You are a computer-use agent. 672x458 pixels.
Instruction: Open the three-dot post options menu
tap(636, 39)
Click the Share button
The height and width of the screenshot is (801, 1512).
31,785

● **DIRECTIONS**
Once you reach the line that contains "Instruction: Open the", print it and every line after it exactly as written, stopping at the last line of the records and adding nothing.

● **THE COMPLETED TASK**
Instruction: Open the three-dot post options menu
tap(636, 39)
Click the Share button
The height and width of the screenshot is (801, 1512).
31,785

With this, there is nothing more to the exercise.